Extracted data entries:
::::::::::
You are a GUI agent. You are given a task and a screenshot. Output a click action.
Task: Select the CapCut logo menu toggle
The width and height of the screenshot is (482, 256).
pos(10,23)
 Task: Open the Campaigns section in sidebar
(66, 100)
::::::::::
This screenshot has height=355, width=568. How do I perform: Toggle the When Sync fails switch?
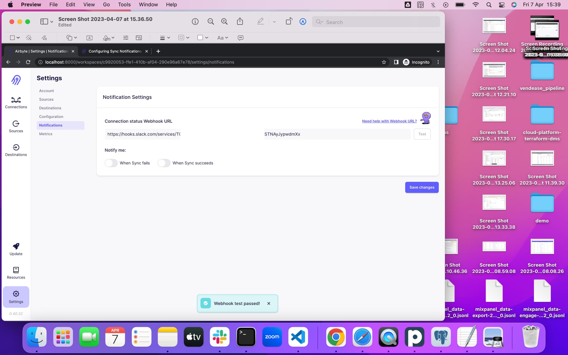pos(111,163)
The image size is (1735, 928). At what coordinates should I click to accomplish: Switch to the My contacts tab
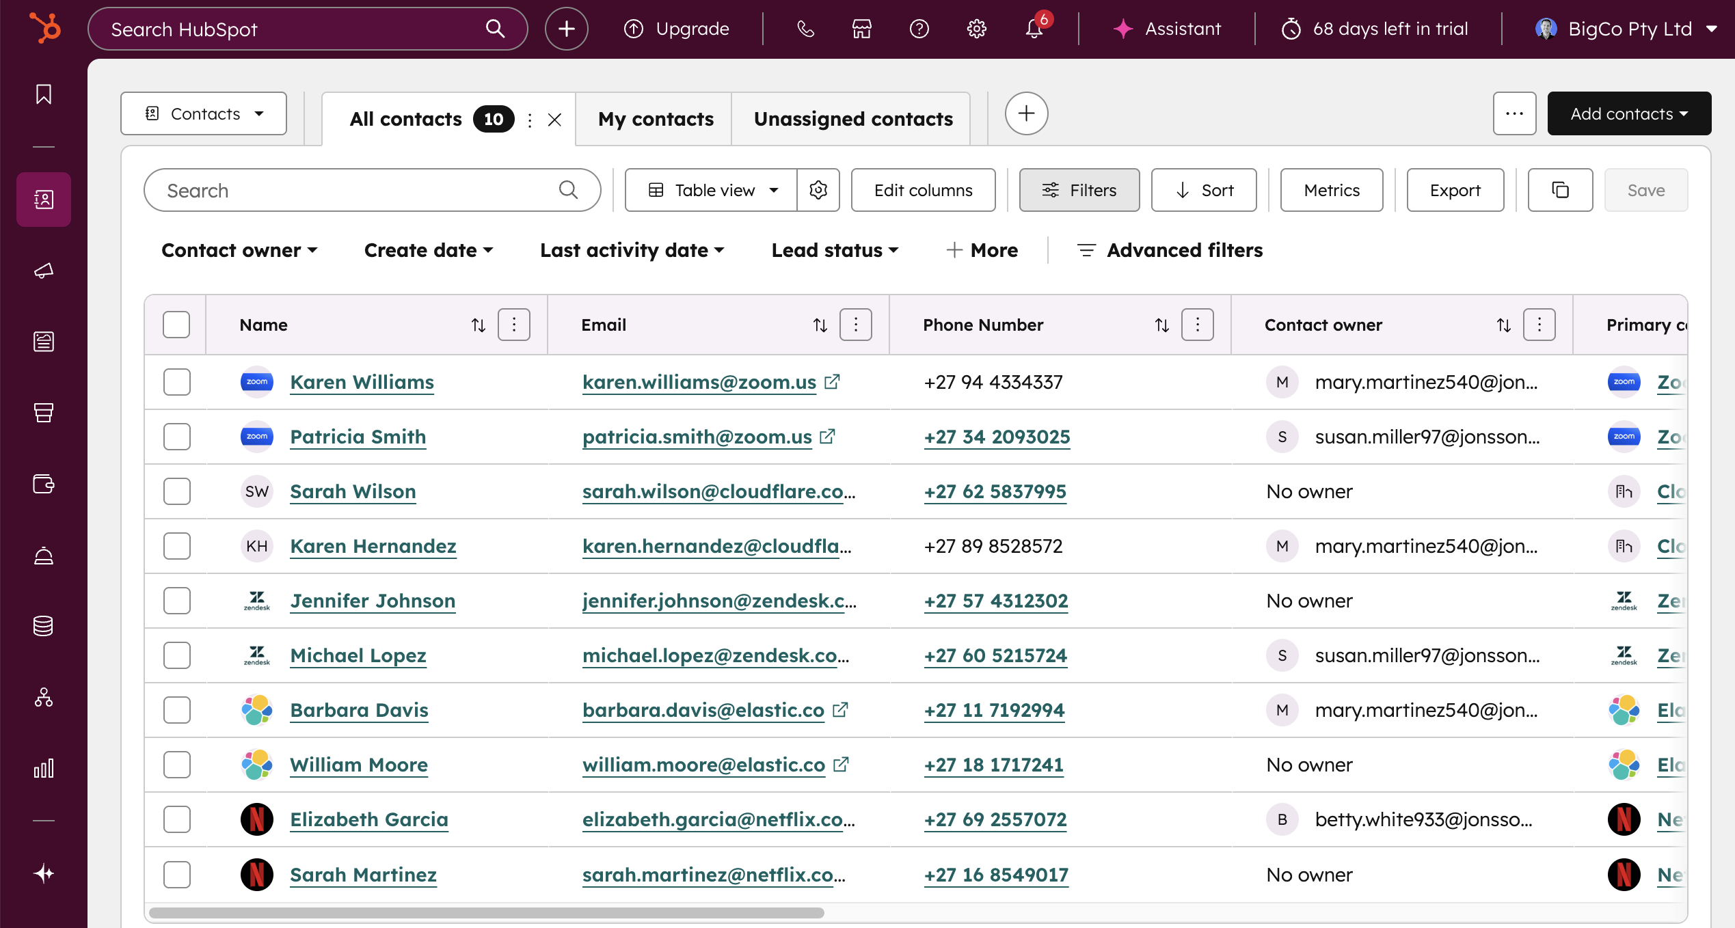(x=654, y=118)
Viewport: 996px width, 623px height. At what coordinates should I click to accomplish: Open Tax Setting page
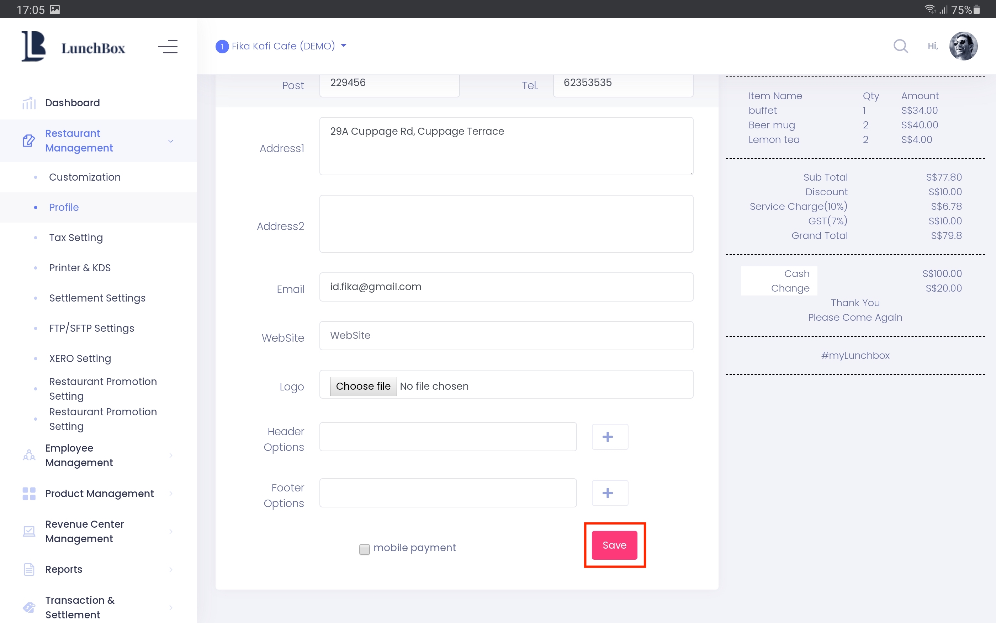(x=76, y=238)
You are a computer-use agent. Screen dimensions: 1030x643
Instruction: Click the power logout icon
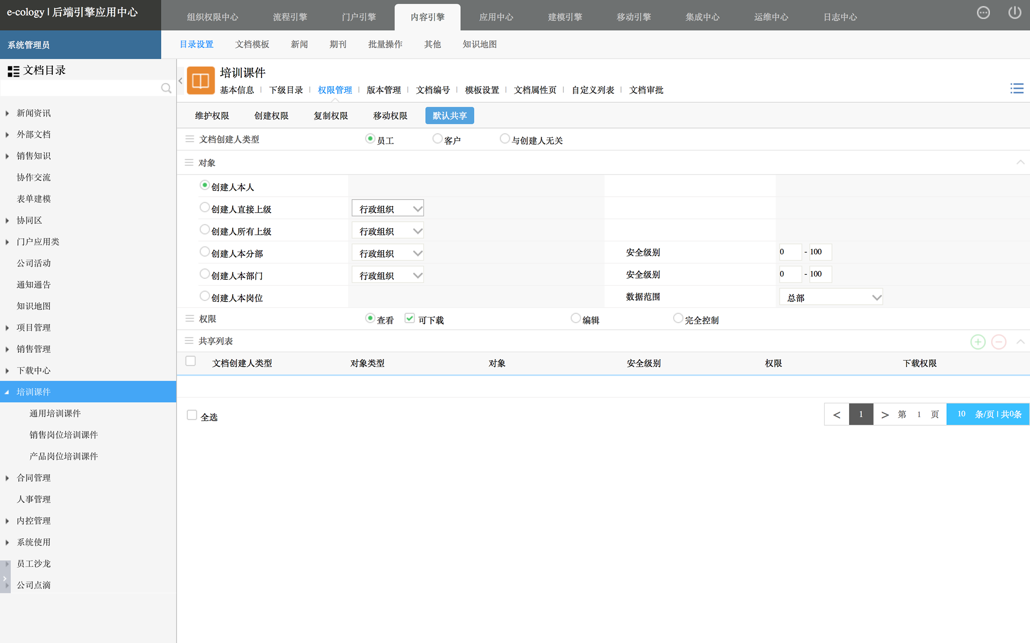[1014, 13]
::::::::::
**What you will do**
Go through the records and work out how many lines contain the string "agent". The answer should be that number alone.

**Your response**
2